With that realization in mind, it becomes really interesting to consider what Sprint’s new “double the data, same price” deal means for consumers. Why? One big reason is that Sprint is the US leader in MVNOs. For those that don’t know, “MVNO” stands for it’s “Mobile Virtual Network Operator,” –a smaller, 2nd-tier carrier. These smaller carriers lease cellular spectrum from one of the Big 4 (Sprint, ATT, Verizon, and T-Mobile). Sprint has the most MVNOs using its network, including the two MVNO examples I gave already: Ting and Scratch. So Sprint customers, more than anyone else, have the easiest path to the 50-65% savings I described, because their devices will work with any carrier using the Sprint network. They can switch from Sprint to a Sprint MVNO without having to buy new devices.
So, the most telling apples-to-apples comparison consumers should be making is Sprint-network carrier to Sprint-network carrier–that is, Sprint compared to all of the MVNOs that run on Sprint. This comparison makes sense because the common thread from carrier-to-carrier would be what we’ll call the “Sprint network cellular experience.” Even with their new double-deal offer, Sprint is not the cheapest carrier running on Sprint.

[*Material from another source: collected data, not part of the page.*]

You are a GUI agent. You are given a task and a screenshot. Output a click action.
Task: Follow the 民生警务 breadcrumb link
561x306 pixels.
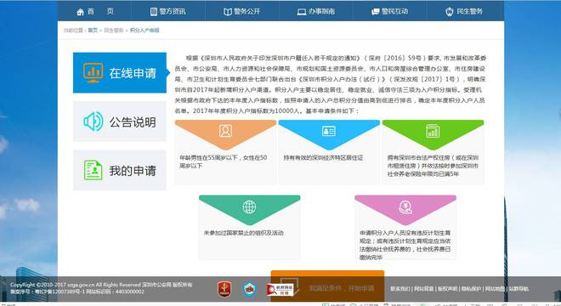(x=113, y=31)
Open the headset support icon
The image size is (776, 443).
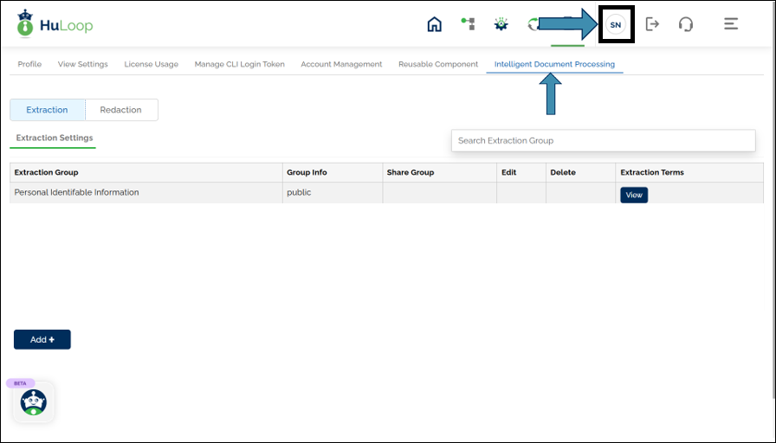(x=686, y=24)
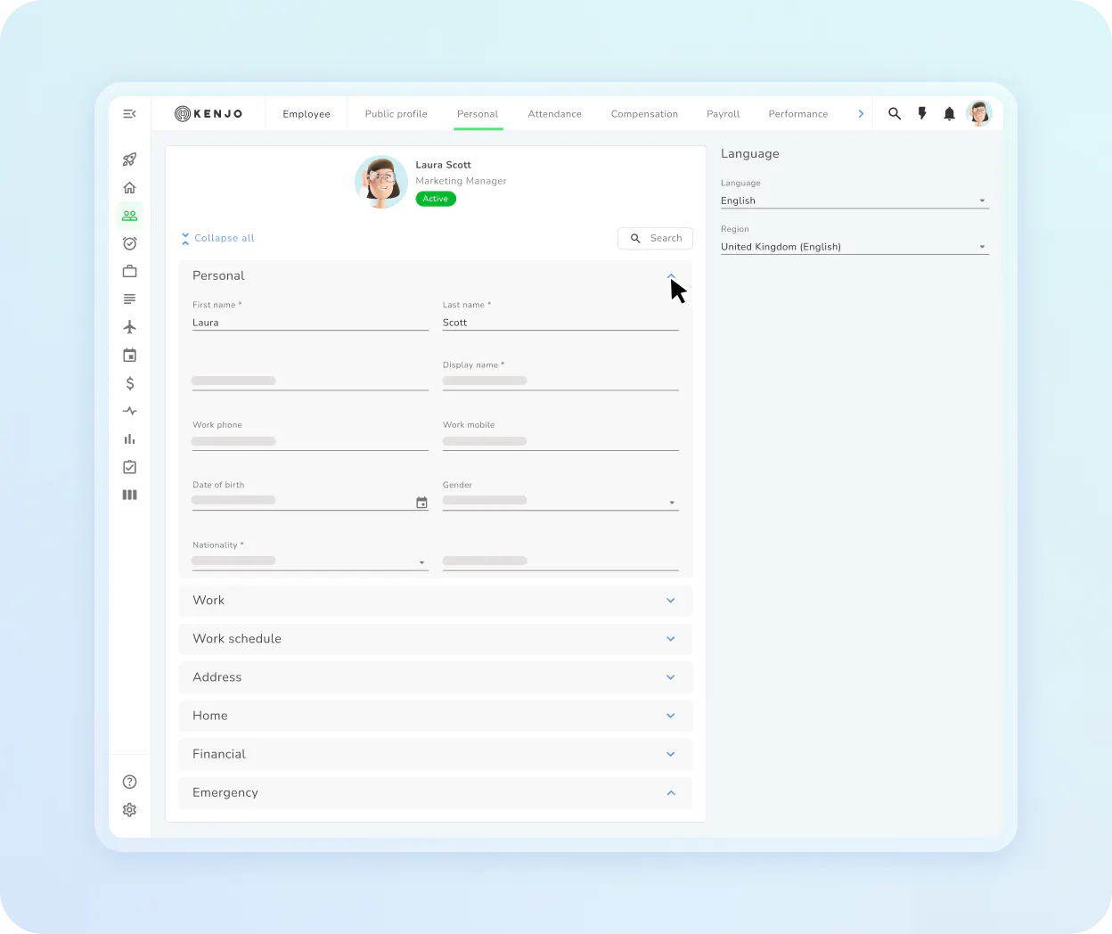The width and height of the screenshot is (1112, 934).
Task: Open the date of birth calendar picker
Action: (421, 503)
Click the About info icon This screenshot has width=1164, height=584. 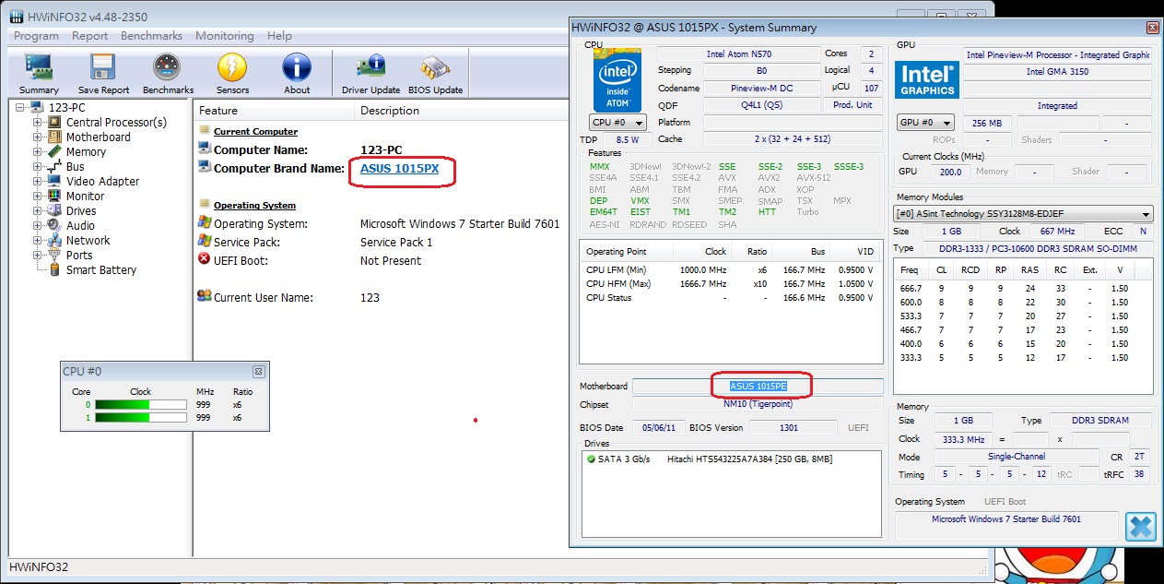point(297,68)
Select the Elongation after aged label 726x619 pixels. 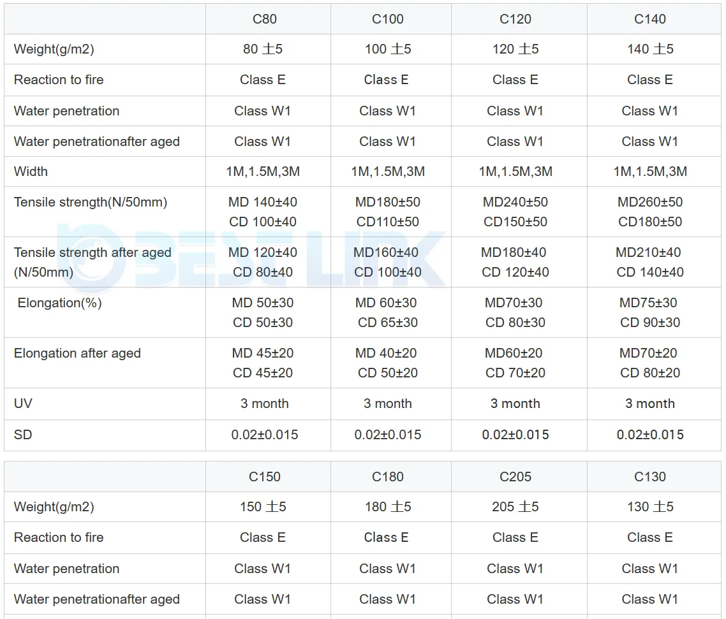pyautogui.click(x=77, y=354)
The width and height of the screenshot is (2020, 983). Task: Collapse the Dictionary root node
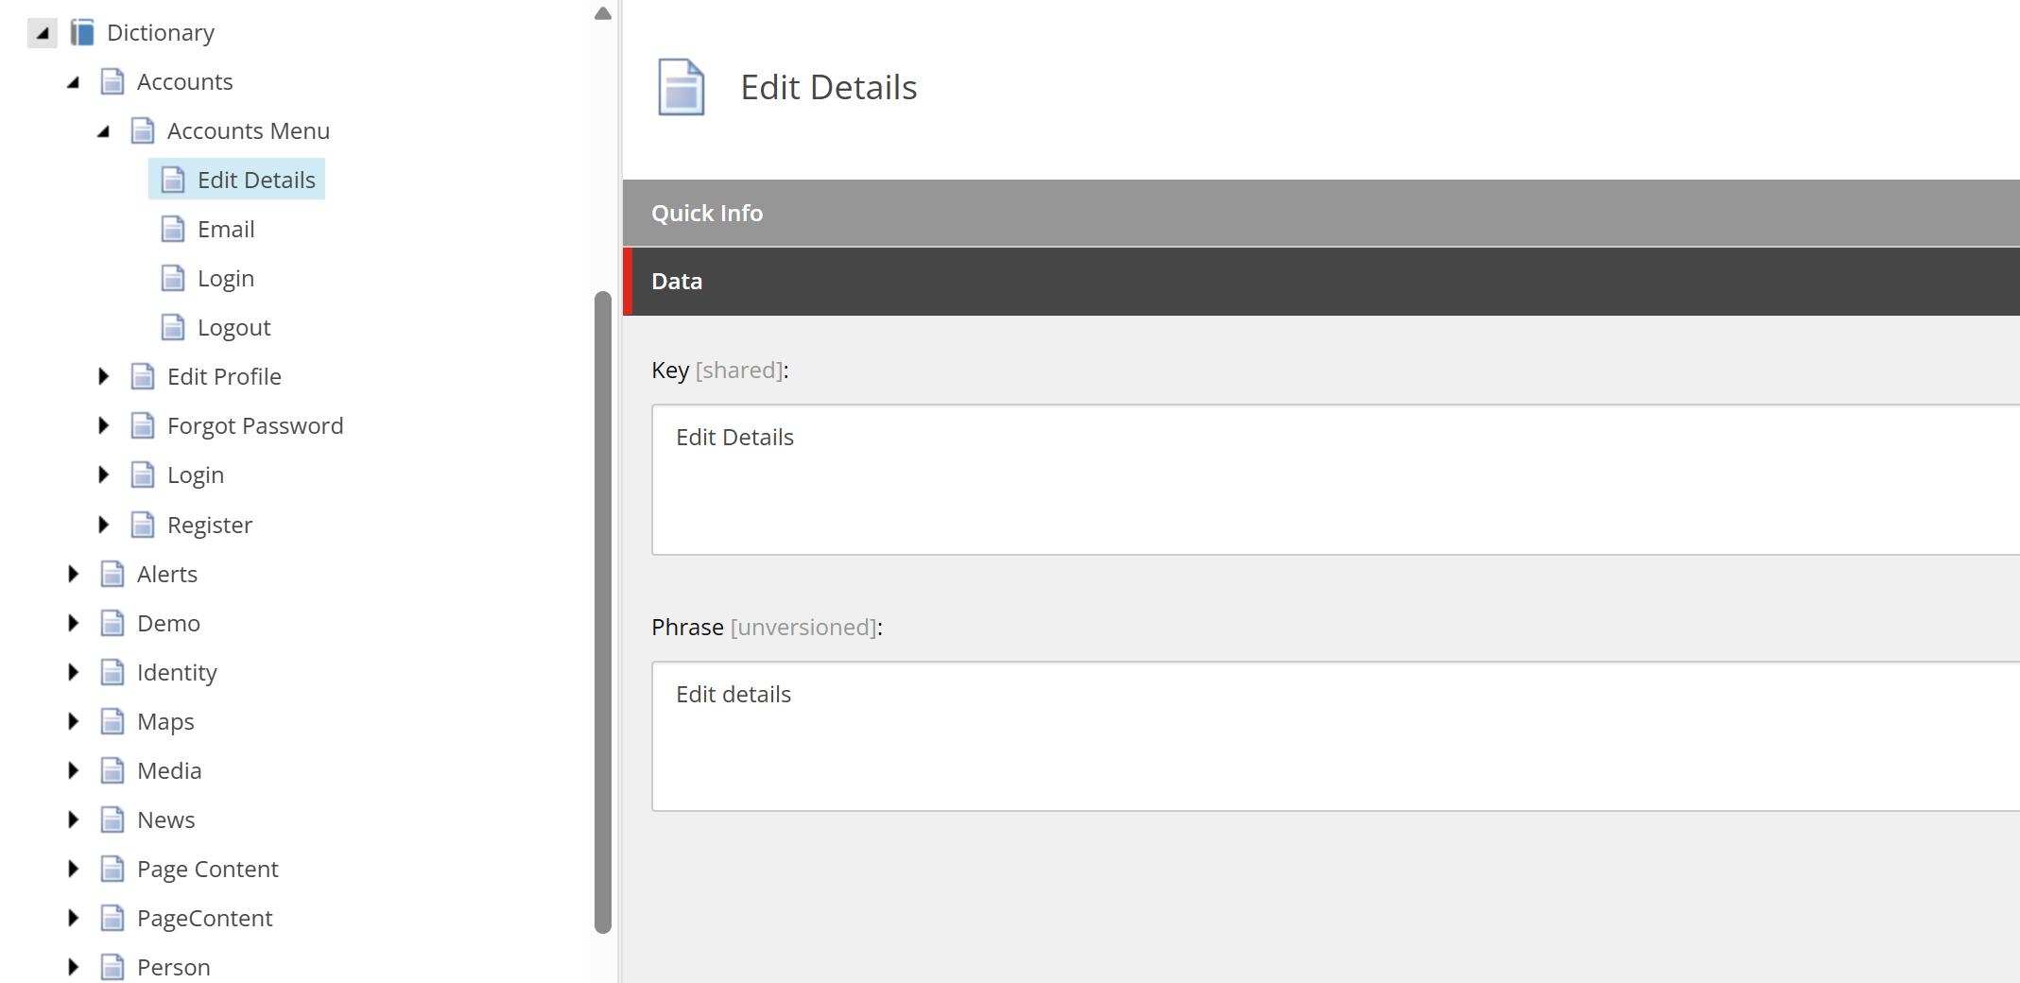tap(43, 33)
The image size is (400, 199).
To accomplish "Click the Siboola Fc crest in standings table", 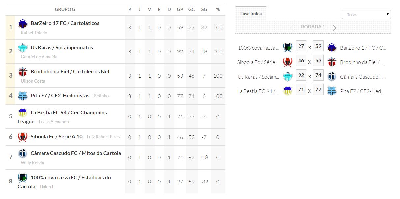I will [22, 137].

That leads me to my next Sprint-specific point: Sprint’s network experience is not the best that money can buy (perhaps, everyone knows this already). CellBreaker is in the business of tracking this data in order to identify what we call performance deficiency (i.e. persistent dropped calls, poor connectivity, etc.). So, as Jon Brodkin of Ars Technica confirms, the data fully supports this characterization. Consumers should understand what their money will buy and, in Sprint’s case, what it will not.
For the last two years, Sprint’s network has struggled to keep up with rising cellular data demand as more people adopt smartphones and apps become more complex and data-heavy. It’s been known for sometime that, in most markets, Sprint can’t compete with the other 3 “Big 4″ carriers on performance. So, it’s opted to compete on retail price and wholesale partners (MVNOs). This latest deal, double the data for the same price, fits that pattern. Consumers should realize, however, that more plan data capacity doesn’t mean that they’ll be able to simply tap into that extra data without hassle. Sprint’s network struggled to deliver data before, and now it’s doubled the amount of data promised. So, it’s reasonable to not only expect Sprint’s network to continue to struggle, but to increasingly struggle roughly in proportion to the percentage increase in aggregate data demanded by all Sprint customers. It’s like Sprint hobbled on one leg before, and now they’re threatening to hobble on half a leg. It reminds me of this fried chicken advertisement:
True, Sprint is offering more for less per unit. But the takeaway is, can Sprint’s network deliver? Can customers actually use the additional capacity without additional hassle? Not if Sprint’s network can’t deliver. So I suspect the answer to both questions is no.